Marikana survivors want R1 billion from government

Marikana survivors deny that the R100 million tabled by the government is a full settlement.

Marikana SABC Miners Shot Down

Striking Lonmin mineworkers gather at the koppie in Marikana near Rustenburg, on January 27, 2014. The platinum sector strike has reached its sixth day affecting three platinum producers, Implats, Amplats and Lonmin. Workers are demanding a doubling of the minimum monthly wage to $1,150 (840 euros) and better working conditions. (STRINGER/AFP/Getty Images)

Despite the South African government offering R100 million to the survivors of the infamous Marikana massacre, protesters who were unlawfully arrested, injured and abused are demanding a settlement upwards of a billion rand.

Marikana survivors have rejected the latest compensation offer tabled by the government. As reported by 702 Talk Radio, the attorney representing the claimants, Andries Nkome, maintains that the total damages due to the survivors exceed one billion rand.

Read: Marikana Hit List – Miners who survived the massacre are being murdered monthly

The discrepancy in reimbursement, Nkome says, is due to the government’s scheme of paying out for limited claims only relating to unlawful arrest and detentions.

The Marikana tragedy claimed the lives of 44 people in August 2012 and left scores more grievously injured.

Full government compensation

During a radio interview with 702’s Midday Report, Nkome insisted that the survivors of Marikana would not settle for anything less than they are owed, saying:

 “The claims we have instituted against the government are for unlawful arrest, unlawful detention, malicious provocation, as well as the injuries that our people suffered. [the claim] Is for more than a billion rand.”

Nkome maintained that the offers government were now proposing were only for part of the claim.

The attorney also pointed to severe psychological damage inflicted on the Marikana protesters at the hands of government and the police force.

Negotiations were still on-going regarding compensation for emotional trauma suffered by the survivors. According to Nkome, the government has not yet agreed to a compensation amount relating to claims outside of unlawful arrest.

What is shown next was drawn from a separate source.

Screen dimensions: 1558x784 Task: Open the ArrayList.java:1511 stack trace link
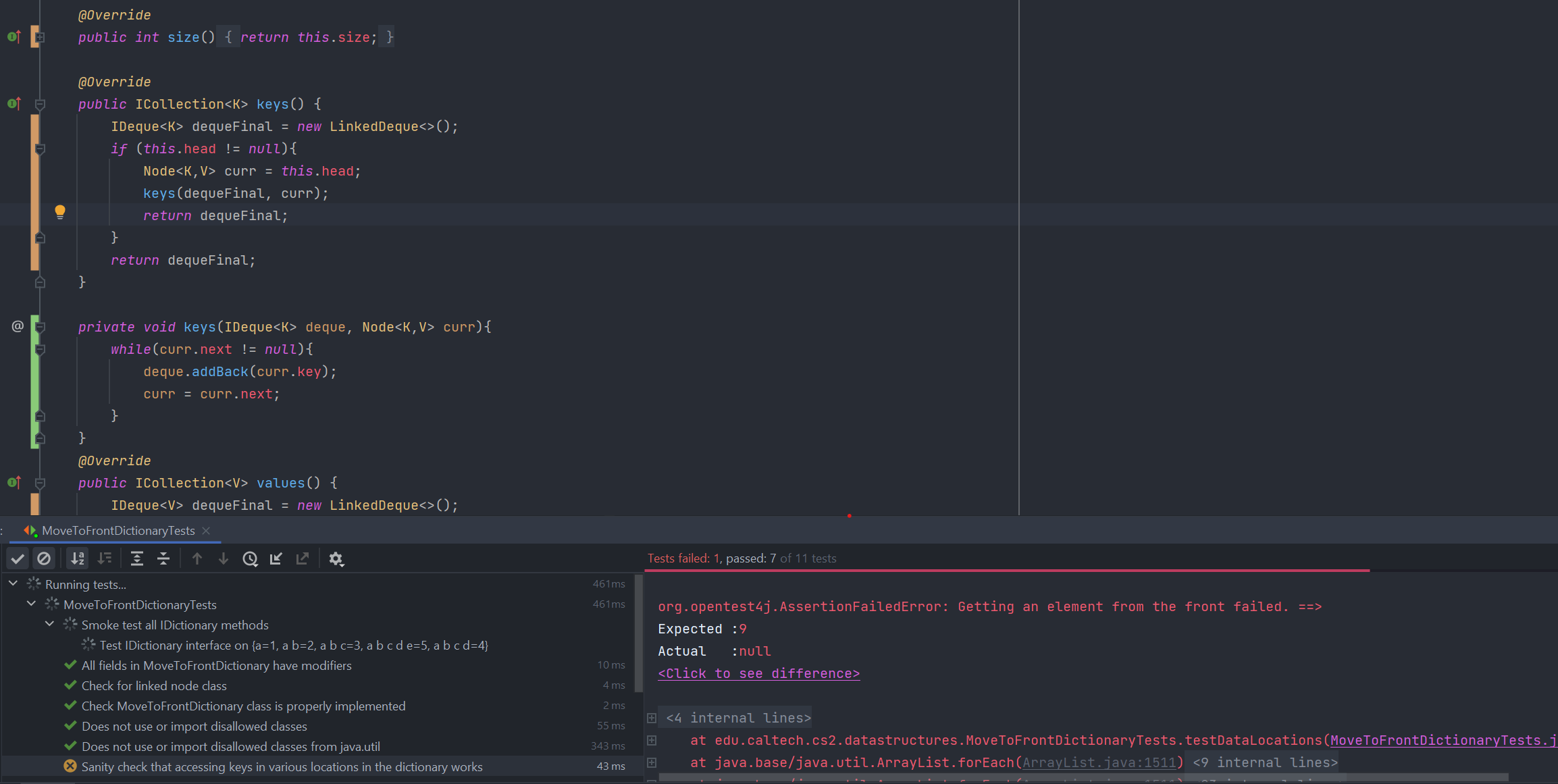pyautogui.click(x=1099, y=762)
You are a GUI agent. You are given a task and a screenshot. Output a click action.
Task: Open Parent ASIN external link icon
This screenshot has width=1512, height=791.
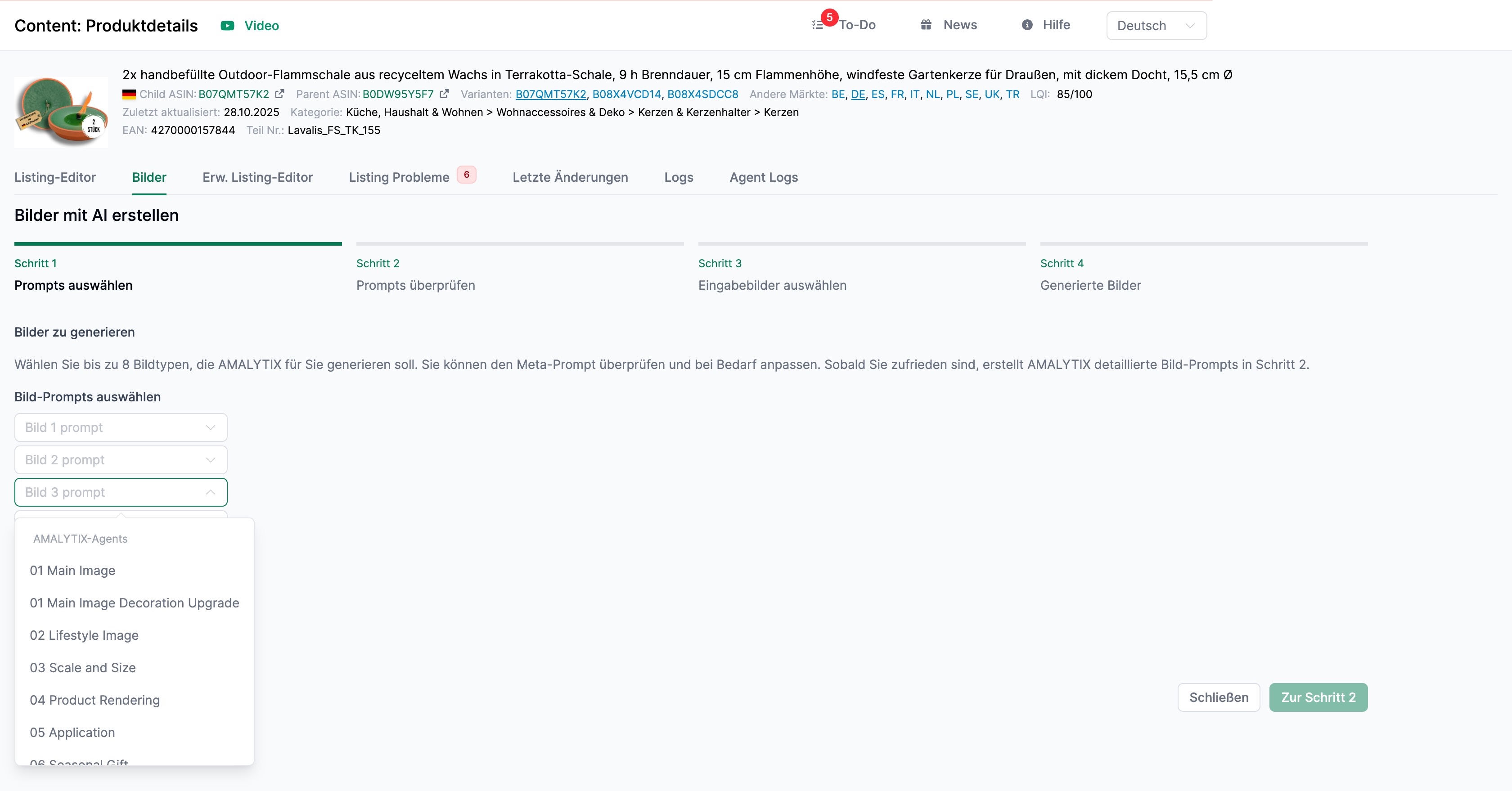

300 Marikana survivors seek compensation

Nkome elaborated on the issues facing the survivors, particularly the subsequent arrest of close to 300 protesters, saying:

“Immediately after the massacre, 279 of them [Marikana survivors] were arrested and made to appear before court. The matters against those 279 have been withdrawn – only 17 of them still need to appear before court.”

Psychological trauma

When questioned on the issue of emotional trauma plaguing survivors, and figures relating to that specific compensation claim, Nkome said:

“The courts handle matters of compensation – the first process is to determine whether or not there is a liability on behalf of the government.

We have gone beyond that task; the government says it is liable. The next stage is the calculation of compensation.

In this stage, we refer our people to doctors who then quantify the value of compensation that is required to try and put him [the victim] back to how he was before the damage was made on him [sic].”

Marikana settlement in the final stages

Nkome believes that legal negotiations are in the final stages regarding settlements for the Marikana survivors. He commented that the claimants and government were eventually ‘seeing each other’.

Read: Marikana – What was Cyril Ramaphosa’s role?

Regarding President Cyril Ramaphosa’s suspected role in the Marikana massacre, and subsequent apology, Nkome set the record straight, saying:

“The president did not make an apology for the damage that have been caused at Marikana.”